MONITORDAY.COM - Indonesia membutuhkan investasi sebanyak 167 miliar AS untuk pengembangan Energi Baru dan Terbarukan (EBT) dengan membangun 56 GW tambahan pembangkit energi hijau. Energi terbarukan adalah sumber energi yang cepat dipulihkan kembali secara alami, dan prosesnya berkelanjutan. Energi terbarukan dihasilkan dari sumberdaya energi yang secara alami tidak akan habis bahkan berkelanjutan jika dikelola dengan baik.

Direktur Lingkungan Hidup Badan Perencanaan Pembangunan Nasional (Bappenas) Medrilzam menegaskan bahwa tahun 2021 ini pemerintah menargetkan investasi pada sektor energi hijau senilai 2,05 miliar AS, lebih tinggi dibandingkan capaian investasi pada 2020 yang berjumlah 1,36 miliar AS.

Berdasarkan kajian Bappenas, ada enam jenis EBT yang tersedia dan telah dikembangkan secara komersil di Indonesia, yakni surya, angin, panas bumi, dan bioenergi. Selain itu, ada energi potensial yang belum dikembangkan seperti gelombang air laut dan hidrogen.

Masih menurut Medrilzam total potensi EBT untuk pembangkitan listrik yang ada di Indonesia diperkirakan berada di angka 419 GW. Dari total potensi tersebut, hampir setengahnya adalah potensi dari energi surya sebesar 207 GW disusul dengan air 75 GW, dan angin 60 GW. 

Indonesia memiliki dua target besar yaitu target bauran energi hijau sebesar 23 persen tahun 2025 melalui Rencana Umum Energi Nasional (RUEN) dan target penurunan emisi sebesar 29 persen dari baseline di tahun 2030 sesuai Paris Agreement.

Bauran energi saat ini berada di angka 11,5 persen dari target sebesar 23 persen. Sebagai upaya mencapai target tersebut, dilakukan banyak dorongan kepada pengembangan EBT, baik dalam bentuk peraturan, stimulus, maupun insentif. 

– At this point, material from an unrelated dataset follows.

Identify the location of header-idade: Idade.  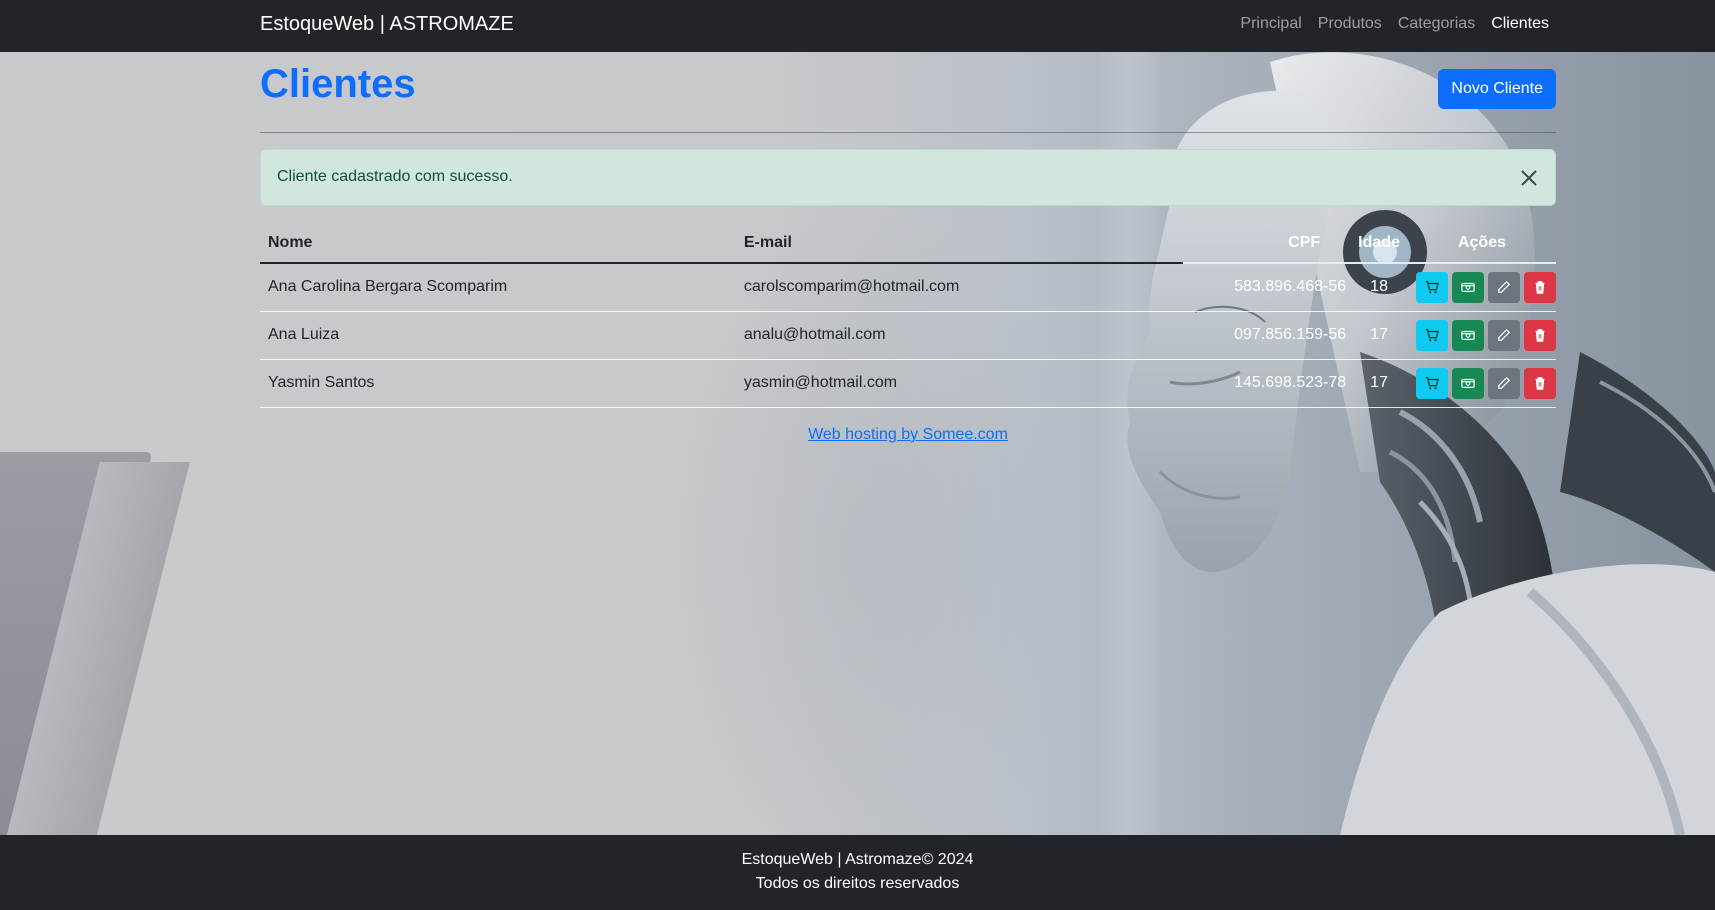
(1379, 244).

Sementara Wartsila Energy menyatakan Indonesia memerlukan lebih dari 92 gigawatt daya fleksibel untuk mencapai pemanfaatan 100 persen energi terbarukan yang hemat biaya. Demikian menurut hasil riset perusahaan teknologi dan sektor energi asal Finlandia tesebut. 

Director Australasia Wartsila Energy, Kari Punnonen menyatakan bahwa 92,6 gigawatt (GW) aset fleksibel diperlukan agar sistem energi Indonesia dapat berjalan menggunakan 100 persen energi terbarukan dengan biaya yang rendah.

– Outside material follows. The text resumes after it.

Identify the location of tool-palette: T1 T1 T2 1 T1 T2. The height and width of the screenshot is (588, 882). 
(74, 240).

Pertumbuhan kebutuhan yang signifikan dalam meningkatkan fleksibilitas daya di Indonesia, dalam bentuk penyimpanan energi dan teknologi gas fleksibel, untuk memungkinkan masa depan terwujud dengan 100 persen energi terbarukan.

Kapasitas yang dibutuhkan untuk menyeimbangkan peralihan Indonesia ke jaringan listrik yang diberdayakan oleh energi terbarukan harus berasal dari dua teknologi utama, yaitu sistem penyimpanan energi berkapasitas lebih dari 82 GW, serta tenaga gas fleksibel berkapasitas lebih dari 10 GW yang mampu beroperasi dengan bahan bakar nabati (BBN) dan bahan bakar masa depan.

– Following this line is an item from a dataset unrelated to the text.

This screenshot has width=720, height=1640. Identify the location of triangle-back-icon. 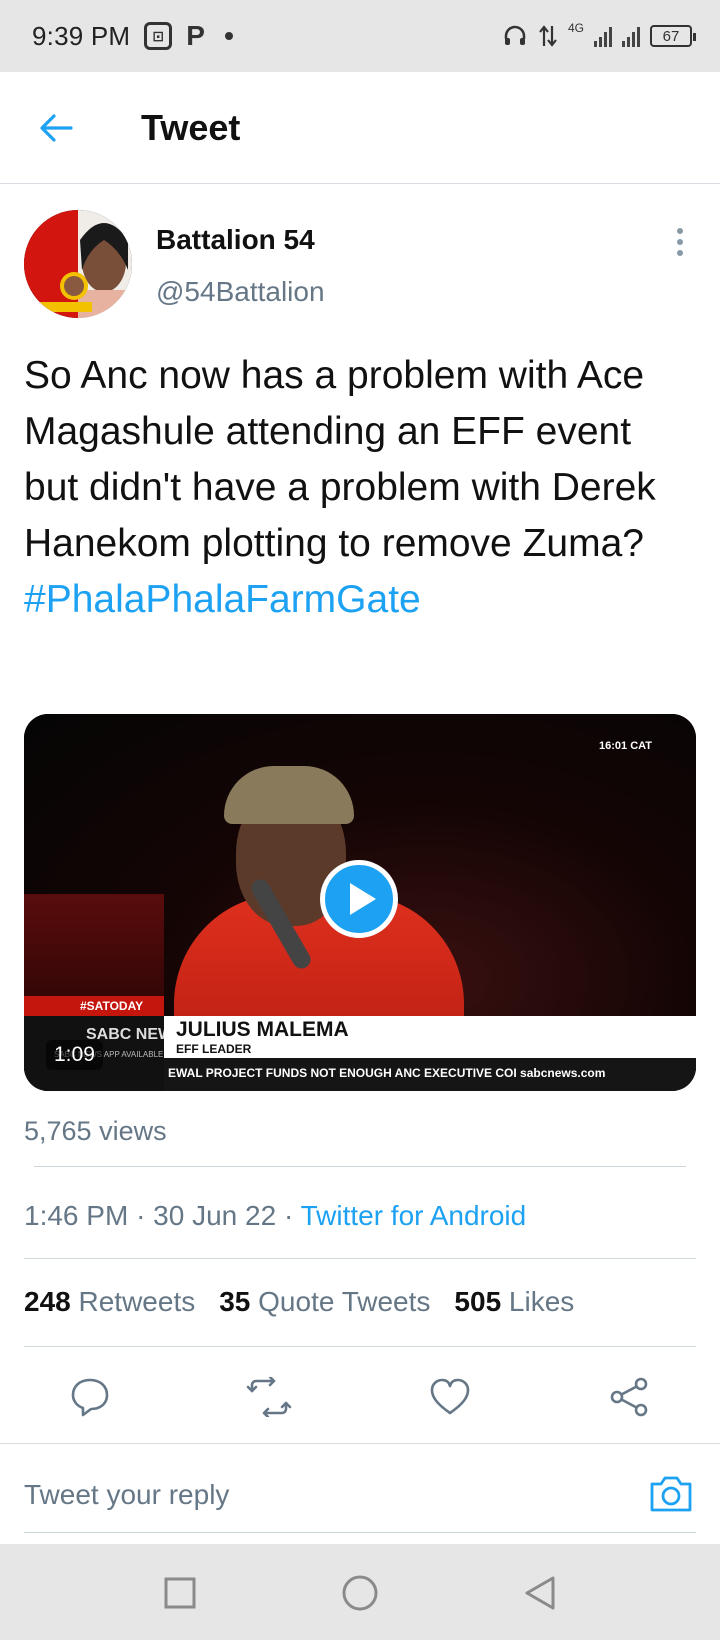
(540, 1593).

Menurut Kari Punnonen, laporan iklim PBB di bulan lalu (Maret) memberikan pesan yang jelas bagi Indonesia, untuk dekarbonisasi dengan biaya yang rendah, tingkat energi terbarukan yang tinggi harus ditingkatkan per 2030. 

Dengan memberikan porsi yang besar terhadap energi terbarukan dapat menciptakan kondisi yang memungkinkan untuk memproduksi bahan bakar masa depan yang netral karbon yang menghilangkan karbon dari semua sektor yang menggunakan energi secara intensif, dari tenaga listrik hingga mobilitas.